## What the task requires
Check each line of the entries below for the word "computer", and copy out the ones that have it.

## Source data
· · ·
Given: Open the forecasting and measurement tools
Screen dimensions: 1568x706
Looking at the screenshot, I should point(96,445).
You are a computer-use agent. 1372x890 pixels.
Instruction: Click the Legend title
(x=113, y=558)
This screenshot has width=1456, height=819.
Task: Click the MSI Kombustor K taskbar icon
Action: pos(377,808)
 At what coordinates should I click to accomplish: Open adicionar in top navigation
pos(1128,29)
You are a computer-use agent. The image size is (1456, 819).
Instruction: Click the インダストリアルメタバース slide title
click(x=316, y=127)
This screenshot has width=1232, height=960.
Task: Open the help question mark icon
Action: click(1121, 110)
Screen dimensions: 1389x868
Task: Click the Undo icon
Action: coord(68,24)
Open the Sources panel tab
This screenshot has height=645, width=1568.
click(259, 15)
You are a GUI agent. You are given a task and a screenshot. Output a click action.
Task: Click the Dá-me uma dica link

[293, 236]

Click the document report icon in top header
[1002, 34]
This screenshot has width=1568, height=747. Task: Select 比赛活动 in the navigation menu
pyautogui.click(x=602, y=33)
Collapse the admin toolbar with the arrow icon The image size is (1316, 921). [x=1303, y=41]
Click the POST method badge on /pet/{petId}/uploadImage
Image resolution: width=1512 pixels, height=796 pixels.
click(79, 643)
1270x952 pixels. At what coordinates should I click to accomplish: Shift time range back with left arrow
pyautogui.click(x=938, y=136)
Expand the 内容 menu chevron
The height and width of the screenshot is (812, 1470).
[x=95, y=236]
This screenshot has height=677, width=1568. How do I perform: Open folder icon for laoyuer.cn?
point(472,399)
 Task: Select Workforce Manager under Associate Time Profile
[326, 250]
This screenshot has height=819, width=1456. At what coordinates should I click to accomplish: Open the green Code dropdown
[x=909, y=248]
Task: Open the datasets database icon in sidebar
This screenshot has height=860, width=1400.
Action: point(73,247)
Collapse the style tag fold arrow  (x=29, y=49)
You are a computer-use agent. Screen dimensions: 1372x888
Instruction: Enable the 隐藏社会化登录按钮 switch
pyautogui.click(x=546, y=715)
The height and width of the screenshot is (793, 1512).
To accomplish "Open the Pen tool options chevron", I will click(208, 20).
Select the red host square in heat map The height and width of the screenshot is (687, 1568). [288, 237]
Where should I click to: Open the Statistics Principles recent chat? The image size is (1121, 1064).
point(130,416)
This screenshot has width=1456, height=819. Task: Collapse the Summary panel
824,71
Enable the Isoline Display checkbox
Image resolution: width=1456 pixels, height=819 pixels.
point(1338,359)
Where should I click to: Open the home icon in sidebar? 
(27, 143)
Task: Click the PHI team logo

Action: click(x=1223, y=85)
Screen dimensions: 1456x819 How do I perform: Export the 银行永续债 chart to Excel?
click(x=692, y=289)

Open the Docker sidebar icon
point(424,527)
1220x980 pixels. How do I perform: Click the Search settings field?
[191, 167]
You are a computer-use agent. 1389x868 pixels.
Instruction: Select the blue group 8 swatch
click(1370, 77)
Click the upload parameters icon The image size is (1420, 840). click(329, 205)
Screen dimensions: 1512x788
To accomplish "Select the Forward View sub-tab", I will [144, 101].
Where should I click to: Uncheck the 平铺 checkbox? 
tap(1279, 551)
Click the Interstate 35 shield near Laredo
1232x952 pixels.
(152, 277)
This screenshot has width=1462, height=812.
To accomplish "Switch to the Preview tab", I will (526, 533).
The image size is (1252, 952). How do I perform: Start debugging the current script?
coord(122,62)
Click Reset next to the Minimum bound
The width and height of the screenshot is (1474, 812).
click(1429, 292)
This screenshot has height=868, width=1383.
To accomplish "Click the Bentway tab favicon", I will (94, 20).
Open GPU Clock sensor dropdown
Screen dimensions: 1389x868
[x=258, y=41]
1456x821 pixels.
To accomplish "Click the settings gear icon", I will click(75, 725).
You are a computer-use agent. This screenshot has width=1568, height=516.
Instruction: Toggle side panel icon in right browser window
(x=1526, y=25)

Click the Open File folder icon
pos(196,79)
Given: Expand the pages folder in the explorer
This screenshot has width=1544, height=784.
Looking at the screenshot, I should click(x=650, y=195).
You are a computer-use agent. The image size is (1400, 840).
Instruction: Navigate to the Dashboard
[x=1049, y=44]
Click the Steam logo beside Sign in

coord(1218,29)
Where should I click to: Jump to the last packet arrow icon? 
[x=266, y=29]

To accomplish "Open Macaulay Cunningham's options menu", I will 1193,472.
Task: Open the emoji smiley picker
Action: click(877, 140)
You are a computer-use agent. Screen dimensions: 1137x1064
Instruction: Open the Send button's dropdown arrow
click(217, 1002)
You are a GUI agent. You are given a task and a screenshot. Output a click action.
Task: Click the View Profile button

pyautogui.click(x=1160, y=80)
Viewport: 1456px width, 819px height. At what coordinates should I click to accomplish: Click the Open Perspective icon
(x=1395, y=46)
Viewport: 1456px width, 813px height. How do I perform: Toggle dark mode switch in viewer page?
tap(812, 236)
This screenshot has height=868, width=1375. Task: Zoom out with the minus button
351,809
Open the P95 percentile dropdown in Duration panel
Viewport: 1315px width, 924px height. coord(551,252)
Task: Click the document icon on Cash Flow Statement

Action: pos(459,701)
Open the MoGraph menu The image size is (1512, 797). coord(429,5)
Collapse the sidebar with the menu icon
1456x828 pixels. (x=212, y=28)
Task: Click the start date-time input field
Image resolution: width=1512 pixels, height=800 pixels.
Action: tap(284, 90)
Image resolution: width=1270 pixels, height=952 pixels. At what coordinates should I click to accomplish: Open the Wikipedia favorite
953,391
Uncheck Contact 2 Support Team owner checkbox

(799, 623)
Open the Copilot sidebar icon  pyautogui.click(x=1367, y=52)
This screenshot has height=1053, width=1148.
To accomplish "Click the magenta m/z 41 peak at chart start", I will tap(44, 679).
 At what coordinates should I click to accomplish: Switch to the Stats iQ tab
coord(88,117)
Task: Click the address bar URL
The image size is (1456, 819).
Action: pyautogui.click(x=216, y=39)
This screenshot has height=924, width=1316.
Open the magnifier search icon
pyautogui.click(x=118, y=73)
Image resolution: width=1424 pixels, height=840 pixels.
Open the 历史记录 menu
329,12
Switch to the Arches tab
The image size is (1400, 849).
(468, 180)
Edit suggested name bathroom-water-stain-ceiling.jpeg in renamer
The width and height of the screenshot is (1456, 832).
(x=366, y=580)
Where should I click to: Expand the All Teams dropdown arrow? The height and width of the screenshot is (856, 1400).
· · ·
## Answer
You are a computer-use agent. 1372x890 pixels.
You are a computer-use agent. The image size is (1456, 819).
You are a computer-use agent. Screen dimensions: 1372x888
You are a computer-use agent. 1389x868 pixels.
You are a computer-use agent. This screenshot has width=1568, height=516.
You are a computer-use agent. The image size is (1400, 840).
You are a computer-use agent. Screen dimensions: 1137x1064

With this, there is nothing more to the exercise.